For me, the play moves on now to another production, this time at Walden Theatre in Louisville, Ky., where a cast of younger actors tackles the story of two guys in search of a girl who does not want to be separated from her guru. The production is Walden’s entry into Louisville’s Slant Culture Theatre Festival, described as “a laboratory for uncommon works” and hosted by Walden. Salvation Road will run in rep with The Debate Over Courtney O’Connell by Mat Smart, produced by Theatre [502] of Louisville; The Man With the Flower in His Mouth, by Luigi Pirandello, produced by Savage Rose Classical Theatre Company, and 5 Things, a devised piece by Le Petomane Theatre Ensemble, among other works.
Like NYU, the Walden Theatre is producing a large-cast version of the play. But this time, instead of college students playing high school age characters, the actors are area high school students who study in Walden’s conservatory program. This is a terrific opportunity for me to see how the play works as a youth theatre piece—and how well it is received by audiences of that age.
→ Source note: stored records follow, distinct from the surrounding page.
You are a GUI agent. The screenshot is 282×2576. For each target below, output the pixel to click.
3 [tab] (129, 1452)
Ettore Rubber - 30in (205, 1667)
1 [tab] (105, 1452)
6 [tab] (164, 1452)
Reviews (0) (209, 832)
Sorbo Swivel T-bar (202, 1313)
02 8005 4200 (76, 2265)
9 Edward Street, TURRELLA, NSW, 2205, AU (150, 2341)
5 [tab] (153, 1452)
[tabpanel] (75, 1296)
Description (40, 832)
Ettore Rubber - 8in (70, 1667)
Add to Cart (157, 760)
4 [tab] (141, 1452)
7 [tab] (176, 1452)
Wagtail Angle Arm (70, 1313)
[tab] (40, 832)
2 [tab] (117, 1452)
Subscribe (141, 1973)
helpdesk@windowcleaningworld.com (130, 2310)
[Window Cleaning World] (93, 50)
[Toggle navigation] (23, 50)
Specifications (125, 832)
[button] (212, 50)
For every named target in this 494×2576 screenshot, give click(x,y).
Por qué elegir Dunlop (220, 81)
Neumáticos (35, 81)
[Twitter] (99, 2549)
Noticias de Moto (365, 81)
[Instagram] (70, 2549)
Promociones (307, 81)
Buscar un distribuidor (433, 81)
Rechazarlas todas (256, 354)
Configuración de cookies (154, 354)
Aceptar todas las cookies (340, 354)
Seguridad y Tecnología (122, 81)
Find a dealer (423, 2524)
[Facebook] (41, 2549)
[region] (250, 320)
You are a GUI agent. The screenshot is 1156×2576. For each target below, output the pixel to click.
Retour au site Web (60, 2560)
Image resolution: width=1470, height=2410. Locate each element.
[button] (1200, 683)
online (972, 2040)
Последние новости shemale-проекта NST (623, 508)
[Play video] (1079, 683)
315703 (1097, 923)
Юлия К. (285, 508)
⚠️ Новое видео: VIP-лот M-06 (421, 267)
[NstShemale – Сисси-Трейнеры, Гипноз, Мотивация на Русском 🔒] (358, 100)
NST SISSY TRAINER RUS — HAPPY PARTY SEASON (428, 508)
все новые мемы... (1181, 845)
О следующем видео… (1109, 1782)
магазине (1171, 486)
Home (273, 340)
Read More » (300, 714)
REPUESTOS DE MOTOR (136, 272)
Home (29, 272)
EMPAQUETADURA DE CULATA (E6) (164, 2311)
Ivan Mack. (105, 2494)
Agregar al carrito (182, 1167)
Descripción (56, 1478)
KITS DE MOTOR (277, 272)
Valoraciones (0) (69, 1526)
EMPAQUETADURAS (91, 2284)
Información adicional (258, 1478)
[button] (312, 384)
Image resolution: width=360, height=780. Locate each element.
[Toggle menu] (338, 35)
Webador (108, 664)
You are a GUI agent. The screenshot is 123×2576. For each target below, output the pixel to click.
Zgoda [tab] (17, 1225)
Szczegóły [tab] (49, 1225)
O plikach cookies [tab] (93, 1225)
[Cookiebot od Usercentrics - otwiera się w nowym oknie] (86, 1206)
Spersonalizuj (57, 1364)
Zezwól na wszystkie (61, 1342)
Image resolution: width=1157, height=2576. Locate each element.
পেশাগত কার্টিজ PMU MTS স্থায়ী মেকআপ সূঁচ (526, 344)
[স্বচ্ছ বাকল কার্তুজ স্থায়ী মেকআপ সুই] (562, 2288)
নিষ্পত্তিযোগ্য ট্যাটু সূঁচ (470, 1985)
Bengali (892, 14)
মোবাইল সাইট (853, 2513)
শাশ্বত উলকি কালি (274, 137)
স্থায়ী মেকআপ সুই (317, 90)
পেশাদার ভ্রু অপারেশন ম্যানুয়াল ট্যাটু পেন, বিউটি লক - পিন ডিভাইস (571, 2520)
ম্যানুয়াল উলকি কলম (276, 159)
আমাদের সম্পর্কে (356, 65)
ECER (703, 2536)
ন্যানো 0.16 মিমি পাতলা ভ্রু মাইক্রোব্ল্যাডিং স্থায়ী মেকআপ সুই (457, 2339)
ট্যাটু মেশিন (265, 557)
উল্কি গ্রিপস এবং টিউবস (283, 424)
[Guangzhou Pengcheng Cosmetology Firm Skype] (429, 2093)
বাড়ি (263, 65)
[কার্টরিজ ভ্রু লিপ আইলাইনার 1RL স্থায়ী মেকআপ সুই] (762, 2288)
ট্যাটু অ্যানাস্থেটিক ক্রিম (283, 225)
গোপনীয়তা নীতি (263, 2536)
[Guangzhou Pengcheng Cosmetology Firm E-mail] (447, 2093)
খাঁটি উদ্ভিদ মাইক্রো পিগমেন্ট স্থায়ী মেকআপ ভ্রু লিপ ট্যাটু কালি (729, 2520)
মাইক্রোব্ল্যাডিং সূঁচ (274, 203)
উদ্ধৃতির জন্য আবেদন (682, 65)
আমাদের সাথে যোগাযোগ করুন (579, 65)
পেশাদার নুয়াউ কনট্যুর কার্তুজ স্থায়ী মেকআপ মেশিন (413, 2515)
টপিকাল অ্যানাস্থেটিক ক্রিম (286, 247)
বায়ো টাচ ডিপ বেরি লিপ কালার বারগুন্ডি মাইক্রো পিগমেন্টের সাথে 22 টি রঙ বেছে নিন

When I first wrote the play, I thought the biggest barrier to production by schools would be the subject matter–religion. But I was advised by a high school drama teacher that cast size, more than subject matter, would be the bigger concern. Thus, I expanded what I had intended as a five-actor piece to a 90-minute play for 12 to 16 performers. However, the five-actor — actually now a six-actor — version still lives. During a workshop at NYU in the spring, I worked on that smaller cast version–simultaneously developing it with the 16-actor play, though we ultimately presented the six-actor version in public staged readings in June.
The differences? The larger piece creates a stronger sense of place; the atmosphere is richer. But the smaller cast play, requiring the cast to double into nine speaking parts, is a spare, stark telling of the story that for me, draws the focus more sharply. These are two different experiences of the story, and for schools that are interested in the issues raised by the play, involving more students in the telling makes a great deal of sense. But I still believe Salvation Road can find an audience in mainstream theatres and for that reason, I look forward to the production of the small cast version at Seton Hill University in April.